I got into interesting sets of exchanges over CopyData with the fine folks of Actifio and Catalogic Software. In general, I’m a fan of the concept of CopyData software. Both solutions reduce the amount of production data on storage (which is up to 60% of all enterprise data) using technics such as snapshots, redirection and replication. In an enterprise, they may want to consider data validation to improve the quality of vast quantities of data so that insight gathering can be conducted more effectively. Both companies have plenty of material to reference. Catalogic presented at Storage Field Day 7, and I wrote a preview before I attended the event. Actifio attended Tech Field Day 4 way back when. If you want to get into the technical weeds, follow the links to their Tech Field Day presentations.
I’m more concerned with the Architects view of these types of solutions. Ultimately these solutions are a precursor to Data Virtualization, which is different than CopyData. Data virtualization aim is to provide access to data regardless of the data transport or storage location while maintaining the same service levels. Data virtualization is designed to be used with production data in addition to CopyData.
CopyData is designed to be a compliment to production data. In CopyData solutions, any non-production instance of data will be provided by the CopyData solution. My primary concern with these solutions is the need to change the workflow of the end users of copy data.
One of the biggest challenges that CopyData presents is its inability to be invisible to the transports. If you are using say, NFS as the transport protocol then you simply have to have your end users point their NFS client to the CopyData’s NFS solution. When data is refreshed from production, it’s virtually invisible to the end user.
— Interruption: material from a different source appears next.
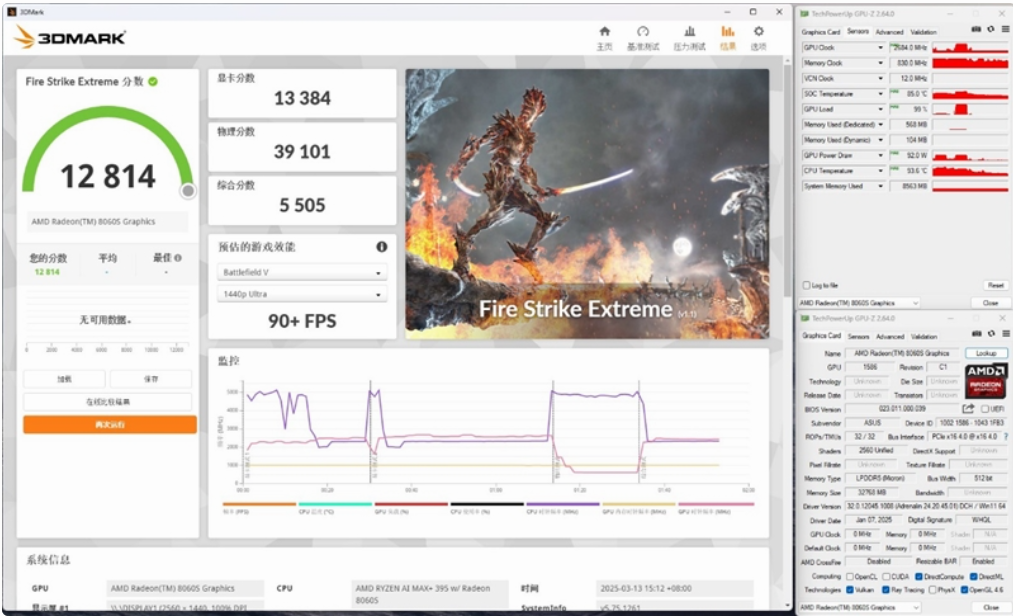Switch to the Advanced tab in GPU-Z
Image resolution: width=1013 pixels, height=616 pixels.
(x=890, y=337)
However, if you are using block storage, (Fiber Channel, iSCSI or even DAS) CopyData is disruptive. You either need to change your transport to something such as SMB (CIFS for my fellow TFD delegates) or NFS to make data refreshes less disruptive. If SMB or NFS isn’t an option, then you have to follow a potentially disruptive mount and dismount process to refresh copy data. Or an agent would need to be installed on a server. Bottom line is that end users will have to adopt a new process.
The adoption of new processes is the easiest way to add risk to any technology improvement. If you have a established SDLC where Copy Data is refreshed by say a DB restore then it will be a hard sell to developers to change. If a developer has to mount and dismount a filesystem and still run consistency checks on the DB, there’s going to be a conversation. Ultimately you have to answer the tough question of what’s in it for them vs. the current process. If the answer is that Infrastructure gets to save money on storage, then I can predict how that conversation will end.
So CopyData, I like the concept but the execution is a long way off for a good portion of the market. For me, CopyData is a stopgap until Data Virtualization is mature.
(Note: Catalogic is a sponsor of Storage Field Day 7, which I attended. I’d go through the whole disclaimer thing but if you wanted journalist quality disclosure you shouldn’t be visiting some random guys enterprise IT blog.)